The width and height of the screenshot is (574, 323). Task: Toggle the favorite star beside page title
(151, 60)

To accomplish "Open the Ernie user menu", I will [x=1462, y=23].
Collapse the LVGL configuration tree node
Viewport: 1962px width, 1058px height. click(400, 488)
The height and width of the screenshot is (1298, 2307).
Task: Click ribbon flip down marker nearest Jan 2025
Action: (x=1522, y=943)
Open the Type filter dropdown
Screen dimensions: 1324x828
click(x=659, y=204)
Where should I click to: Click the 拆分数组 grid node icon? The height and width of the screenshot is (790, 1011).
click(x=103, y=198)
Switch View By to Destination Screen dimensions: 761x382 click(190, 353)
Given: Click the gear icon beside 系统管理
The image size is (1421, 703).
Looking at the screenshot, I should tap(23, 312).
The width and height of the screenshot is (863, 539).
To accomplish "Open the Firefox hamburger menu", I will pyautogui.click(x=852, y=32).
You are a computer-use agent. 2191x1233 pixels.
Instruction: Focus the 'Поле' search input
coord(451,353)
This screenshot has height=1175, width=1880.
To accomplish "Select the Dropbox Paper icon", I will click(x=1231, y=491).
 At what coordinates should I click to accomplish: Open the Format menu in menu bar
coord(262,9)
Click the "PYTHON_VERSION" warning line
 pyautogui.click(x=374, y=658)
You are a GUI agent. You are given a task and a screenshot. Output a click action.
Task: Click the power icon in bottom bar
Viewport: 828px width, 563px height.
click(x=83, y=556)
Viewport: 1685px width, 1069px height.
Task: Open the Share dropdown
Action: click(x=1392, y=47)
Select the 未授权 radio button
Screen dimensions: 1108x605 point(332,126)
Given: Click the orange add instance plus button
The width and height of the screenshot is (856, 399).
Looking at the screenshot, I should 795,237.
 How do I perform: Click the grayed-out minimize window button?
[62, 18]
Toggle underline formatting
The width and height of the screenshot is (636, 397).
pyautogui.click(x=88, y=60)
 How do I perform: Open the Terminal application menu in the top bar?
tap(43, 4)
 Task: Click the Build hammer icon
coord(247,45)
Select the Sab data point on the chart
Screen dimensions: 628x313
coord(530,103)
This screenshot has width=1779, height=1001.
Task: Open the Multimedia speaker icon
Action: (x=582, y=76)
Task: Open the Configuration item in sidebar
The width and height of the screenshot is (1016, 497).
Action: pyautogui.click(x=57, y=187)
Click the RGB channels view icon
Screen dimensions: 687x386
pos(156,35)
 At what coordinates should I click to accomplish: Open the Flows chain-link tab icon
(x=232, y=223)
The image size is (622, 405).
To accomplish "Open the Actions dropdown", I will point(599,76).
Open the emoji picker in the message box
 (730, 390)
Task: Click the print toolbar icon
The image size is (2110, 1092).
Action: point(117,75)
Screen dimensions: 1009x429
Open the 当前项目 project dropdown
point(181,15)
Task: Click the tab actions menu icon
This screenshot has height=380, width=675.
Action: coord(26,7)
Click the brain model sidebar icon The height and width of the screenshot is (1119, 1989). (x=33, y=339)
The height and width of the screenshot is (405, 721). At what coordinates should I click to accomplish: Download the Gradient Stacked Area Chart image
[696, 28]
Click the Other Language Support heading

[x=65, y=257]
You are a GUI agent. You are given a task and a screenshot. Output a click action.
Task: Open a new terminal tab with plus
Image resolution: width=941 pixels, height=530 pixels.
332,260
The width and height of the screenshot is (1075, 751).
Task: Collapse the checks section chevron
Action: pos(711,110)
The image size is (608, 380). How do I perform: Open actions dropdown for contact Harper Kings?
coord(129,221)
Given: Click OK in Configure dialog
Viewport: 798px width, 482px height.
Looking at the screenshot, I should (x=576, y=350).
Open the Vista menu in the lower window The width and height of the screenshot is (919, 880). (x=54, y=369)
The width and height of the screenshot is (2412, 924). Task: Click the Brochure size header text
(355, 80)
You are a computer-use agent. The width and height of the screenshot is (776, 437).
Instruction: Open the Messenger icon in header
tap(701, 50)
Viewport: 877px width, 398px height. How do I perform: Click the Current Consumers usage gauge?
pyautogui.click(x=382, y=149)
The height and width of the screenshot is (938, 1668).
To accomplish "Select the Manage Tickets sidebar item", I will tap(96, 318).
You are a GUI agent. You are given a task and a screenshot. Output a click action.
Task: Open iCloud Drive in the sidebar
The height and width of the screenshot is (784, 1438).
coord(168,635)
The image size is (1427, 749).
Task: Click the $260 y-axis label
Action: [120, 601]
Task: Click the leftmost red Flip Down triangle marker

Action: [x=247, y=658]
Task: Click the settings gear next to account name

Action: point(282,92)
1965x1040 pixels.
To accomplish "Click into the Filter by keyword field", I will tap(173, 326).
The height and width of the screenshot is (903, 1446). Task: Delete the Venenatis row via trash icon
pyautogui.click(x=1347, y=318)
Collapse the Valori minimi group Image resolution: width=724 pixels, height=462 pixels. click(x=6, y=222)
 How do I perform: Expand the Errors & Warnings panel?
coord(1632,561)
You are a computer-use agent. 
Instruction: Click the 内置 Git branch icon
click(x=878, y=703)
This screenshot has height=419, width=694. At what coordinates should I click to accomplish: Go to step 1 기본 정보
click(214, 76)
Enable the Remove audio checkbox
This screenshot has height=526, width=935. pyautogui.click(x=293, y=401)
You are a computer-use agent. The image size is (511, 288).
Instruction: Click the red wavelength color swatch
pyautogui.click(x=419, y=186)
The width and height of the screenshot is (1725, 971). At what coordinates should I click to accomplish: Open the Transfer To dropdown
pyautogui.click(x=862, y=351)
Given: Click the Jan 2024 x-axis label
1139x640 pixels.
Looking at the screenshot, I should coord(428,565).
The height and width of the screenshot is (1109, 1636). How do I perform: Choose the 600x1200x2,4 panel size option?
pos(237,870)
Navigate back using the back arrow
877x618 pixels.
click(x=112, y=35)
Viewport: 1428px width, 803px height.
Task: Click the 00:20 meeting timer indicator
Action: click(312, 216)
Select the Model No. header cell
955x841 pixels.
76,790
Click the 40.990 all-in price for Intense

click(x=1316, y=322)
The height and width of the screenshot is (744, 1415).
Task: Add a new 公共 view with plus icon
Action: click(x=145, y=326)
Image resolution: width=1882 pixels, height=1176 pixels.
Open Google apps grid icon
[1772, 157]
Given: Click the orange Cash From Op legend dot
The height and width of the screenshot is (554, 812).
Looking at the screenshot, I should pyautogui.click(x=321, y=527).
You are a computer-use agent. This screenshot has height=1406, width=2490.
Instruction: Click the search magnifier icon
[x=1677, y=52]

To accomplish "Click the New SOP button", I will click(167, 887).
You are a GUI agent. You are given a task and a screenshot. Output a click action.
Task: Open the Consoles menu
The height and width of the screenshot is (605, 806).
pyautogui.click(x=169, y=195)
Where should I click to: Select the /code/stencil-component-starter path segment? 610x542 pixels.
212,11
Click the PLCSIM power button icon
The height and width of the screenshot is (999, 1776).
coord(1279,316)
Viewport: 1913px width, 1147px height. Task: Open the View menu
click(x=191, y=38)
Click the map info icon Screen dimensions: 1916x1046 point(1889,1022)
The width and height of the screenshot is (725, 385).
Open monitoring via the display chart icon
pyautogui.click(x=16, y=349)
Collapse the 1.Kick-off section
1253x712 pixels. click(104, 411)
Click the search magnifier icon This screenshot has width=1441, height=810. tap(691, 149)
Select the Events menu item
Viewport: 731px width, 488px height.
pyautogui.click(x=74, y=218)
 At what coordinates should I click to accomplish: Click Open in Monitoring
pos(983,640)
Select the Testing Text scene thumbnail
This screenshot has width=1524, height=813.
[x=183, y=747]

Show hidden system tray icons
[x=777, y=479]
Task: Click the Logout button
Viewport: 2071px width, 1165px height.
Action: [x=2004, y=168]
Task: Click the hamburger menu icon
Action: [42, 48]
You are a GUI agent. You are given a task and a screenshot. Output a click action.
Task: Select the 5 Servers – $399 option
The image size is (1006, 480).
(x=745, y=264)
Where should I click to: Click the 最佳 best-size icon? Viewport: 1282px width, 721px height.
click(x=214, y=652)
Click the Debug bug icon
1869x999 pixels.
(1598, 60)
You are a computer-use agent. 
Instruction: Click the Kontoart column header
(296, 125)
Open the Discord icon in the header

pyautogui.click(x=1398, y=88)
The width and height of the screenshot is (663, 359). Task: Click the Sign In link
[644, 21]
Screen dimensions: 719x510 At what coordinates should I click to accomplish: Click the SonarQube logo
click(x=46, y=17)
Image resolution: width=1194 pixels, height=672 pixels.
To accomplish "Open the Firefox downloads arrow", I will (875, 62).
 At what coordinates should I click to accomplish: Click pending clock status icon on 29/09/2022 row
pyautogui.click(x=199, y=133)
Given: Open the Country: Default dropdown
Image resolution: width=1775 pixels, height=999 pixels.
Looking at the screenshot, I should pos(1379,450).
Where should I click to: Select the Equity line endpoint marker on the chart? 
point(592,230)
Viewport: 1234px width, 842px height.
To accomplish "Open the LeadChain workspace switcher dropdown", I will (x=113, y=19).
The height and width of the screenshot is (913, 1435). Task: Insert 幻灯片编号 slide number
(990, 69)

============

#### What the task asks
Read the lines above. Gather those in which the string "arrow" is found.

#### Result of the task
Navigate back using the back arrow
To accomplish "Open the Firefox downloads arrow", I will (875, 62).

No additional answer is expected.